» **Untersuchter Text**:

····················

Bei äußeren Gerstenkörnern ist ein derartiger Knoten in der Regel auf den ersten Blick im Bereich der Wimpern zu erkennen. So ein Hordeolum externum entsteht, wenn die sogenannten Zeis-Drüsen oder Moll-Drüsen entzündet sind. Zeis-Drüsen sind ebenfalls Talgdrüsen, während es sich bei den Moll-Drüsen um Schweißdrüsen handelt. Beide Arten von Drüsen befinden sich in der Nähe der Wimpern.
Sollte man dem Juckreiz nachgeben?
Damit das Gerstenkorn richtig abheilen kann, rät die Expertin, die geschwollene Stelle nicht zu berühren, nicht durch Kratzen weiter zu reizen oder gar auszudrücken. Dabei kann es nämlich leicht passieren, dass man damit die Bakterien auch auf umliegendes Gewebe verteilt, wodurch sich die Entzündung auf die Augenhöhle ausbreiten kann. In der Regel heilt das Gerstenkorn von alleine ab, wichtig ist, auf die Hygiene zu achten und verwendete Handtücher und Waschlappen nicht mit anderen zu teilen.
Da Gerstenkörner durch Bakterien entstehen, besteht die Gefahr, andere anzustecken, beispielsweise wenn man sich ans Auge fasst und ohne sich danach die Hände zu waschen und gemeinsam benutzte Gegenstände berührt. Daher sollte, während das Gerstenkorn besteht, auf eine ausreichende Hygiene geachtet werden.
Kann man ein Gerstenkorn effektiv mit Hausmitteln behandeln?
Das Auge sollte zur besseren Abheilung möglichst wenig beeinflusst werden. Trockene Wärme – beispielsweise dreimal täglich für jeweils zehn Minuten das geschlossene Auge mit einer Rotlicht-Lampe bestrahlen – kann dazu beitragen, dass sich die Kapsel schneller öffnet und der Eiter abläuft, da diese die Durchblutung am Auge fördert. Besprechen sie die Vorgehensweise bei einer Rotlicht-Anwendung aber zuerst mit ihrem Arzt/ ihrer Ärztin. Er/ sie wird ihnen erklären, was bei der Anwendung von Rotlicht zu beachten ist – vor allem, wenn sie irgendwelche Medikamente einnehmen.
Von feuchten Umschlägen oder Breiumschlägen rät die Expertin jedenfalls ab. Das Aufweichen der Haut kann zu einer zusätzlichen Verbreitung der Bakterien am Auge führen.
Zur Unterstützung der Gerstenkorn-Therapie kann der Arzt/ die Ärztin ihnen auch Augensalben oder Augentropfen mit einem antibiotischen Wirkstoff verschreiben. Die Antibiotika wirken gegen die Bakterien, die das Gerstenkorn verursachen, und verhindern, dass sich die Entzündung weiter ausbreitet. Häufig wendet man die Augentropfen tagsüber und die Salbe nachts an.
Wann sollte man mit einem Gerstenkorn zum Arzt bzw. zur Ärztin?

····················

» **Daten**:
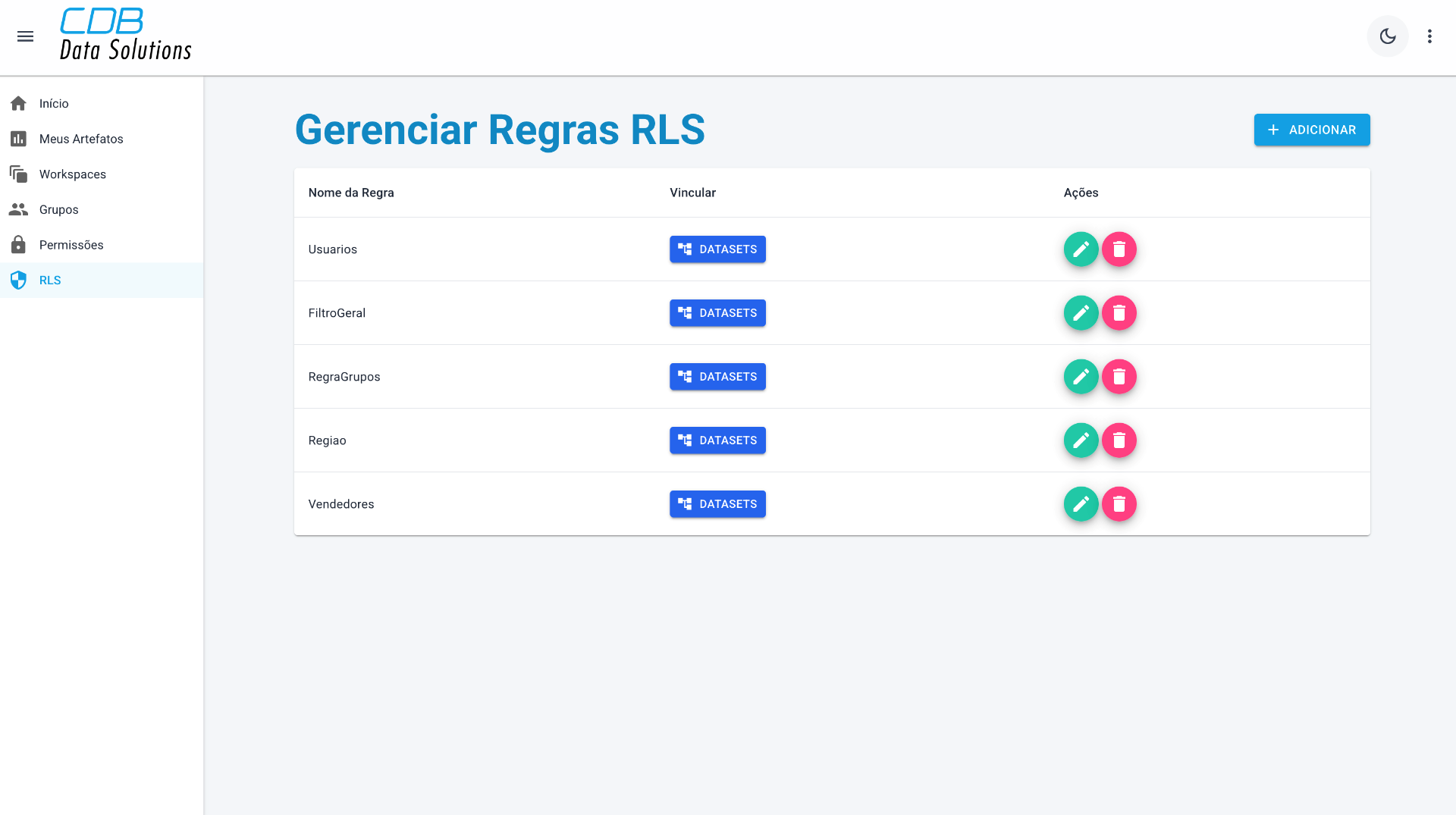
Task: Delete the RegraGrupos rule
Action: point(1119,377)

····················

» **Zu erledigende Aufgaben**:
a - Aktualisiere im Text über Gerstenkörner die Passage von „Damit das Gerstenkorn“ bis einschließlich „mit Hausmitteln behandeln?“, indem du „Hygiene“ durch „Sauberkeit“ ersetzt.
b - Bei welchen Drüsen handelt es sich laut dem Text über Gerstenkörner um Schweißdrüsen?
Verwende ausschließlich den Text über Gerstenkörner.

» **Lösungen**:
a -
Damit das Gerstenkorn richtig abheilen kann, rät die Expertin, die geschwollene Stelle nicht zu berühren, nicht durch Kratzen weiter zu reizen oder gar auszudrücken. Dabei kann es nämlich leicht passieren, dass man damit die Bakterien auch auf umliegendes Gewebe verteilt, wodurch sich die Entzündung auf die Augenhöhle ausbreiten kann. In der Regel heilt das Gerstenkorn von alleine ab, wichtig ist, auf die Sauberkeit zu achten und verwendete Handtücher und Waschlappen nicht mit anderen zu teilen.
Da Gerstenkörner durch Bakterien entstehen, besteht die Gefahr, andere anzustecken, beispielsweise wenn man sich ans Auge fasst und ohne sich danach die Hände zu waschen und gemeinsam benutzte Gegenstände berührt. Daher sollte, während das Gerstenkorn besteht, auf eine ausreichende Sauberkeit geachtet werden.
Kann man ein Gerstenkorn effektiv mit Hausmitteln behandeln?

b - Bei den Moll-Drüsen.